# The Man Who Feared His Reward



## ZeratulLuke (Nov 24, 2008)

Hi, newcomer here, but I just want to draw attention to my post here: http://www.furaffinity.net/view/1738218
And this description to go along with it;

This is a rather unique experiement I wish to try out.

What you have here is a very vague intro paragraph concerning a very vague someone. Th setting might be familar to some, but regardless the interesting is why it's so vague.

Because you, the reader, are going to decide where he is. And who he is, and what he will become.

That's right, the choice is yours. At the end of the paragraph are three choices, two with dual branches for that choice. While I will be postin this in multiple places, I'll be posting the continuing parts here and linking to everywhere else.

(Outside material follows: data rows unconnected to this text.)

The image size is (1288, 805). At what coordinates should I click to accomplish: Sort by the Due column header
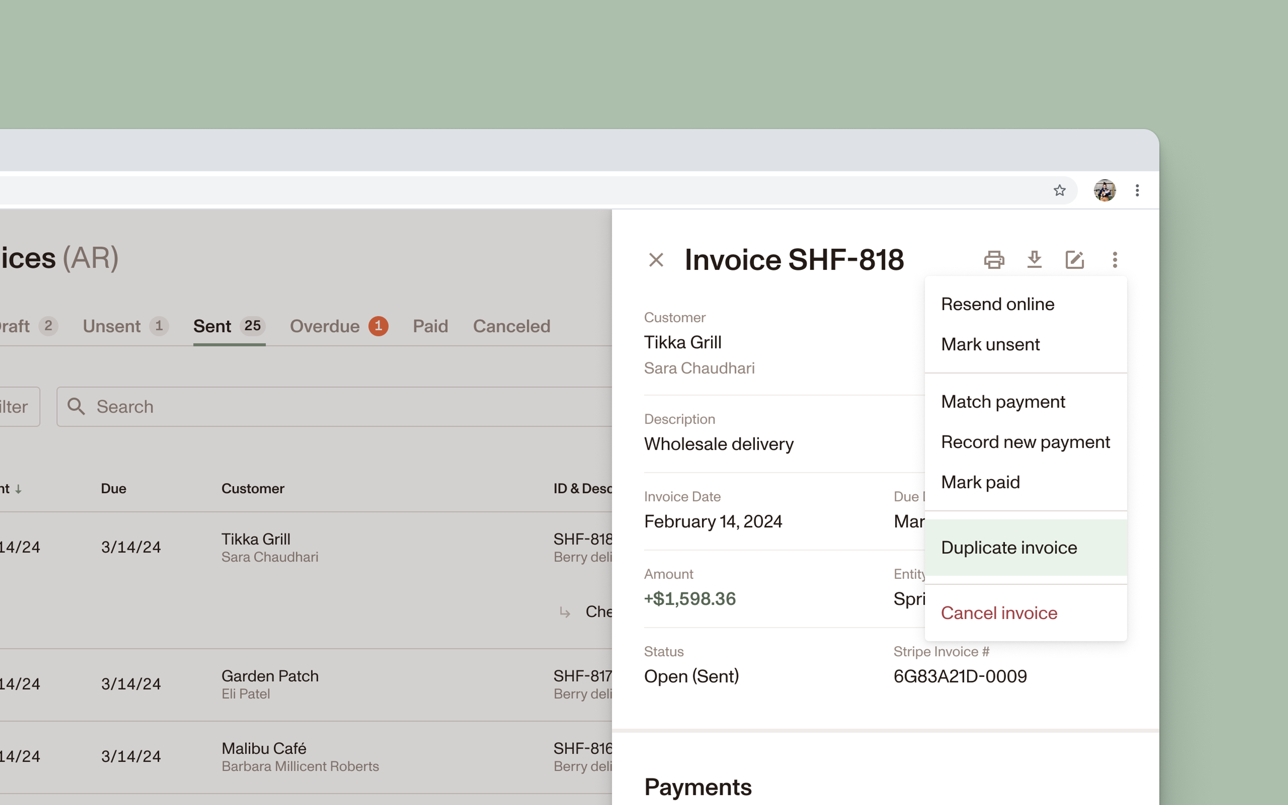pyautogui.click(x=113, y=489)
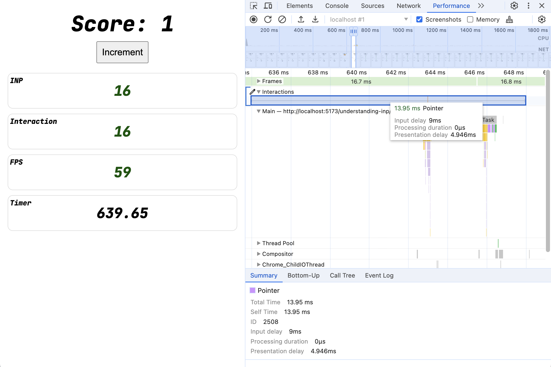Image resolution: width=551 pixels, height=367 pixels.
Task: Click the performance settings gear icon
Action: click(x=542, y=19)
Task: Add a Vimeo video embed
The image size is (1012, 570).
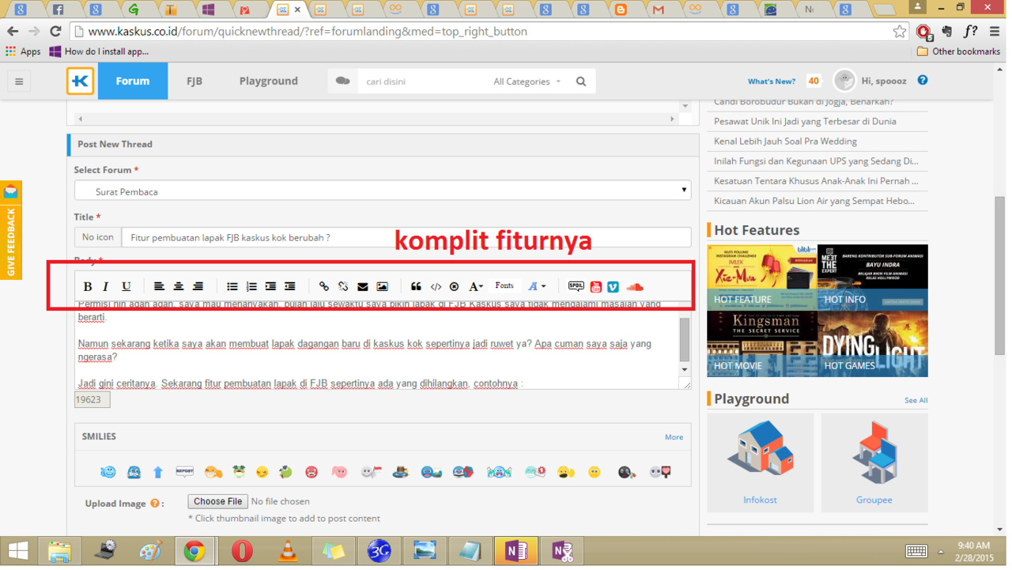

Choice is important here, you'll notice that no species is given and that the gender can just barely be inferred to be male. The choies made will affect who he becomes, species, personality and life.

In regards to his life beforehand, I will say only this; He has neglecting his own health for quite some time, pushing his body to the limits, I wonder why?

Just reply with what choice you would like, specifically as possible and I'll tally them together (or in the case of like 2 or 3 different pics, do a little raffle thing to deteremine the winner)


And remeber: no choice is ever truly understood^^

P.S. Yes, this is kind of like Dog Days of Summer by Blotch.


----------



## Art Vulpine (Nov 25, 2008)

I'll go with number 2 where an unsuspected stranger finds him.

I always love the element of surprise, especially when it's a chance encounter.

Is the stranger a friend?

A foe?

Is he or she curious?

Or is there a hidden motive?

So let's have the surprise.

Sage Fox


----------



## makmakmob (Nov 29, 2008)

*Re: nothing*



Putaou946 said:


> I'm going to bump the tread up._--------------------------------very good site:buy Women's ugg boots, Uggs boots, dog bed, pet supply, pet product,_



What the fuck? Honestly?


----------



## ScottyDM (Nov 29, 2008)

It's g_____n link spam and Putaou946 is a g______d link spammer who should burn in h__l for this crime.

It's a classic example of a totally selfish individual who has no intent of contributing to the community and will use the resources here--storage, bandwidth, and the members time and bandwidth--to make money at our expense. Many of these people are in it professionally and they sell X number of "advertising placements" to their clients for cash. Often the primary target is not our eyeballs, but they are attempting to spam the search engines with links pointed at their client's websites. Google hates this c__p too and will sometimes blackball a website--the client's website, not furaffinty.net.

But don't mind me. I freakin hate link spammers! Leaches and parasites. More info.

S-


----------